I wrote a Clojure library that facilitates writing this sort of scripts in a relatively robust way:

https://github.com/nathell/skyscraper


Just wanted to say that skyscraper is awesome! Thanks for building it!


lxml is nice. i would as suggested parse and scrape in different threads so you can speed up a bit, but it's not required per se. if you can't get the data you see on the website using lxml there might be ajax or other stuff implemented. to capture these streams / datas use a headless browser like phantomJS or so. Article looks good to me for 'simple' scrapings and is a good base to start playing with the concepts.

The nice thing about making a scraper from scratch like this is that you get to decide it's behaviour and fingerprint ,and you wont get blocked as some known scraperr. that being said, most people would appreiciate if you parse their robots.txt , but depending on your geographical locatin this might be an 'extra' step which isnt needed... (i'd advise to do it anyway if you are a friendly ;) and maybe put in user agent for requests something like 'i don't bite' to let ppl know you are benign...) if you get blocked while trying to scrape you can try to fake site into thinking you are browser just by setting user agent and other headrs appropriately. if you dont know which these are, open nc -nlvp 80 on your local machine and wget or firefox into it to see headers...

Deciding on good xpath or 'markers' to scrape can be automated, but it's often ,. if you need good accurate data from a singlular source, a good idea to manually go through the html and seek some good markers...

an alternate method of scraping is automating wget --recursive + links -dump to render html pages to txt output and grep or w/e these for what data you need... tons of methods can be devised... depending on your needs some will be more practical and stable than others.

saving files is only usefull if you need assurance on data quality and if you want to be able to tweak the results without having to re-request the data from the server. (just point to local data directory instead...). this way you can setup a harvester and parsers fr this datas.

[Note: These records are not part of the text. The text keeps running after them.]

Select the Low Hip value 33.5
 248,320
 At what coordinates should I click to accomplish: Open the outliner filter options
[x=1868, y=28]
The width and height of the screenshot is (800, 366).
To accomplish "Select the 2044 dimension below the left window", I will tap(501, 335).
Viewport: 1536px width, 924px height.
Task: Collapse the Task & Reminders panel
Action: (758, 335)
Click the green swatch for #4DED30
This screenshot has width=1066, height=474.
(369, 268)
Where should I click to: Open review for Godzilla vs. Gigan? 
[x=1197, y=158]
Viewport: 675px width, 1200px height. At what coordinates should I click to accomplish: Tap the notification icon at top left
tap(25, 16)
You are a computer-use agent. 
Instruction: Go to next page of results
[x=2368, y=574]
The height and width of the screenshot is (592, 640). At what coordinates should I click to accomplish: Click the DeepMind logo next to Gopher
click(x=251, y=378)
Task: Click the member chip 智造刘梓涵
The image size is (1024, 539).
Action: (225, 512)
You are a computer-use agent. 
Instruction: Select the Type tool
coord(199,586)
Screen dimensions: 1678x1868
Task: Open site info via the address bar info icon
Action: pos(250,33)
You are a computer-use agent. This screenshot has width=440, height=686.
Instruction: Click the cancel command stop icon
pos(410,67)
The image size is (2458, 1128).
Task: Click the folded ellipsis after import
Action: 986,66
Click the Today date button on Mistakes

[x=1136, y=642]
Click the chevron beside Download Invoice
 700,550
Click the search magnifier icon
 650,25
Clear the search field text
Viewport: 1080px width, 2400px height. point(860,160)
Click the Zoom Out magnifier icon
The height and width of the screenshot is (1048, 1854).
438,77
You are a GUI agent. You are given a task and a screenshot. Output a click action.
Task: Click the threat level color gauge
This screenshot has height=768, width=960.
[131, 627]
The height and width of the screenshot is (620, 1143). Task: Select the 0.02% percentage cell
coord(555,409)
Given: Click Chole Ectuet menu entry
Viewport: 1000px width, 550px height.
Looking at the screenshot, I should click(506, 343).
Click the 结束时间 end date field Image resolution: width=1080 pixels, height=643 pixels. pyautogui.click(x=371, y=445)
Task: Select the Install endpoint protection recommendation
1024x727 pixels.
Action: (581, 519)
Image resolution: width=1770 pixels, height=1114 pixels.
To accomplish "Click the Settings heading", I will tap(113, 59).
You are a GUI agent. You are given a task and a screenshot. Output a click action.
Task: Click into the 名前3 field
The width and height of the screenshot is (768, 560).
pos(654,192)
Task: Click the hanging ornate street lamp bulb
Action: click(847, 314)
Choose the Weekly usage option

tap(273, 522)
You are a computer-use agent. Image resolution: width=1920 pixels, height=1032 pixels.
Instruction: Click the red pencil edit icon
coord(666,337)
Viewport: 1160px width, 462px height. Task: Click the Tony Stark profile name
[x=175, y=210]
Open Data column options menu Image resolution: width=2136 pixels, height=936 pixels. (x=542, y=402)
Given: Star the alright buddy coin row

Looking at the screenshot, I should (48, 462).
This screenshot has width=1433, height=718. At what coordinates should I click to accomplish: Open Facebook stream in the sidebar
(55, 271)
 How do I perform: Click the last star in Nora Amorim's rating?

if you want to scrape or harvest LARGE data sets consider a proxy network or something like a tor connection jugling docker instance or so to ensure rate limiting is not killing your hrvesters...

good luck have fun and don't kill peopels servers with your traffic spam, that's a dick move.... (throttle/humanise your scrapings...)


Anyone knows good repo to do the same in Go?


goquery [1] is pretty nice.

[1] - https://github.com/PuerkitoBio/goquery


You probably mean gocrawl: https://github.com/PuerkitoBio/gocrawl


Can confirm. I've used goquery in a few projects and it's invariably worked out well.


Thanks!


I've been working on this: https://github.com/schollz/crawdad.

Its a redis-backed distributed scraper that's easy to continue after interruptions.